1974 Westminster Mall opened south of Los Angeles, the last regional mall built with a huge central court.

1975 Fox Hills Mall opened in Los Angeles, the first 3-level mall in Calfornia. Westwood Mall opened near Houston. . .

. . . 1977 - Roy Ramond founded Victoria's Secret lingerie store in San Francisco, and after being sold in 1982 to The Limited corporation, expanded rapidly into shopping centers, with 1000 stores by 2005. . .

. . . 1990 The decade of the 1980s saw the construction of more than 16,000 shopping centers. A Gallup poll showed Americans averaged four trips to a regional or neighborhood mall per month.

1992 Sara Donovan, founder of WalkSport America, began promoting "mall walking," later wrote book "Mall Walking Madness" in 2002.

1993 Shaheen Sadeghi built The Lab in Costa Mesa CA as an "anti-mall" from a former canning factory; and he built The Camp in 2002 in Costa Mesa for outdoor shoppers with five buildings and landscaping simulating a desert and meadow and forest, called "a shopping playground."
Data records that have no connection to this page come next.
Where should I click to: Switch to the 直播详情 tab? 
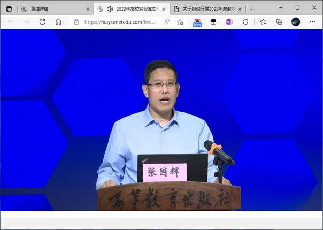51,9
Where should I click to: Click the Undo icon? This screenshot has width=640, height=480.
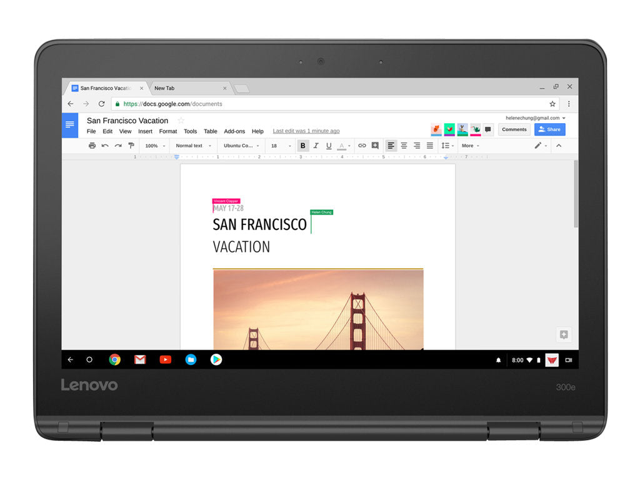pyautogui.click(x=104, y=146)
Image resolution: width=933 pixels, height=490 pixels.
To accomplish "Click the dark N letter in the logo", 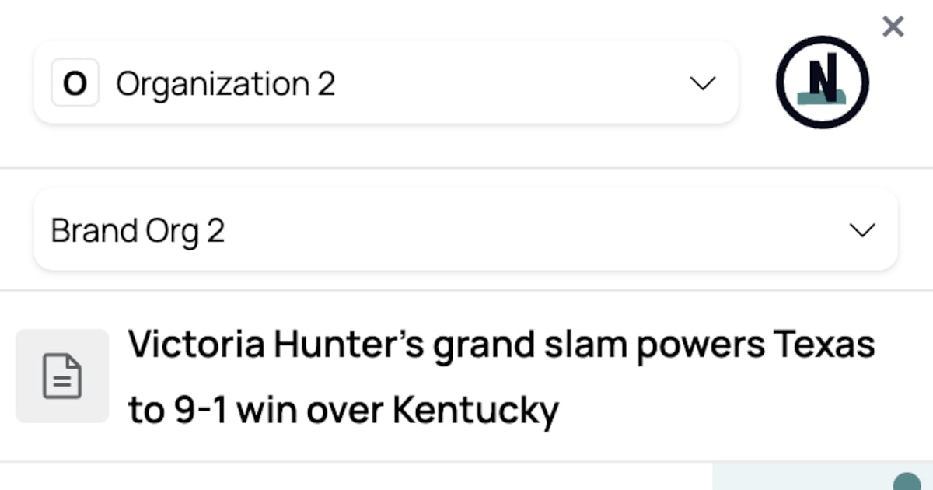I will pyautogui.click(x=819, y=76).

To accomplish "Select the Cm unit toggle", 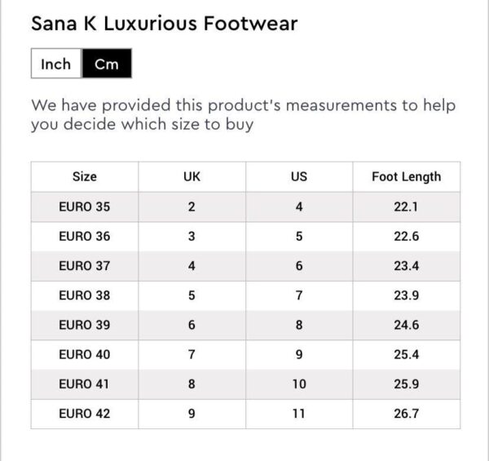I will (x=107, y=64).
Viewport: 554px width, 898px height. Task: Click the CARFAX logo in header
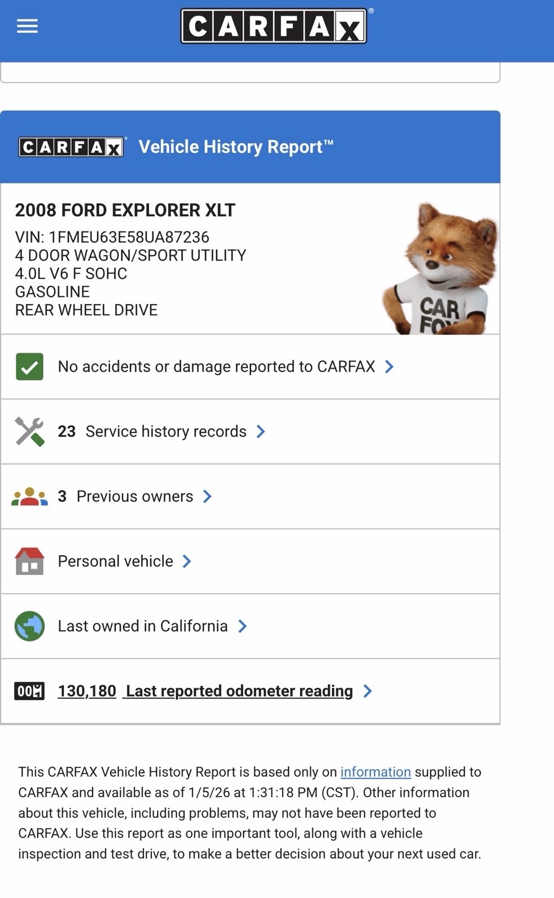point(274,26)
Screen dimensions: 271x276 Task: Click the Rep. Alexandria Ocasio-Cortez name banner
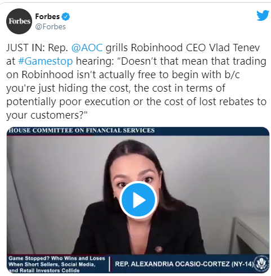tap(184, 264)
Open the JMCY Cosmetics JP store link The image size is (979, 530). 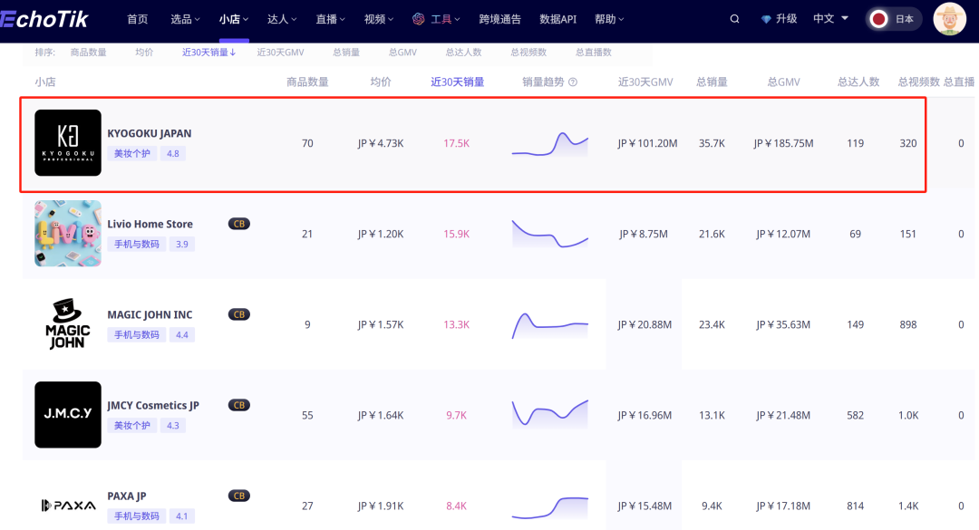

1994 The Westfield Company of Australia purchased CenterMark for $1 billion, giving it ownership of 19 regional malls, adding to its American properties that included the purchase of Macy's shopping centers in 1986 for $363 million. In 1998 Westfield purchased TrizecHahn to become the largest owner of regional malls in California, Maryland, and Connecticut.

1995 The first megaplex theater (defined as 14 screens or more) opened in May in Dallas with a 24-screen AMC palace; in November, Edwards opened a 21-screen megaplex at Irvine Spectrum Center, at a cost of $27-million for 158,000 square feet with 6,400 seats and a 3D IMAX.

1996 AMC opened the largest megaplex in the nation, a 30-screen, 5,700 seat theater in Ontario CA. "At the 200-store Ontario Mills Mall, a new concept called "interactive shoppertainment" specifically targets parents, dating couples, families and kids. The lure; do everything from ogling bobcats and lizards at an on-site museum to skiing in virtual reality video game." (Sun-Times 3/21/99)

1997 Pacific Theatres opened a $15 million, 15-screen multiplex theater near Horton Plaza in the Gaslamp Quarter of San Diego. Gene Kemp completed the renovation of the Fashion Valley mall in San Diego, originally built in 1969 by Ernest Hahn, increasing its size to 1,700,000 sq. ft. and 205 stores, adding 5 parking structures to accommodate 8000 cars.

2000 Factory outlet centers became one of the fastest-growing segments of the shopping center industry in the 1990s. Anderson-Little in 1936 began the first factory outlet store for its men's clothing overstock . . . By 1987 there were 108 factory outlet malls, by 1999 there were 278 outlet centers.

2005 According to Emil Pocock, the largest shopping center in the world was the Golden Resources Shopping Mall in Beijing, China, with 7,300,000 square feet total area. The largest mall in North America was West Edmonton Mall in Alberta, Canada, with 5,500,000 sq. ft. and 20,000 parking spaces. The largest shopping mall in the United States was Mall of America in Bloomington, Minnesota, with 4,200,000 sq. ft., parking for 12,500 cars, and a seven-acre amusement park, nightclubs, restaurants.

2006 - Otay Ranch Town Center will open in October on 85 acres off Olympic Parkway in the boomtown of Chula Vista. As a "lifestyle mall," it will combine some aspects of a regional mall with an old-fashioned town square. In its first phase, it will have 80 specialty stores, mostly upscale; possibly a Nordstrom department store; and several restaurants, including P.F. Chang's China Bistro and The Cheesecake Factory. In its second phase in 2008, it will add an additional 20 specialty stores and possibly another upper-end department store . . . The developer is Chicago-based General Growth Properties, who have calculated that an estimated 70,000 people cross the border each day, and 63 percent of them come to shop.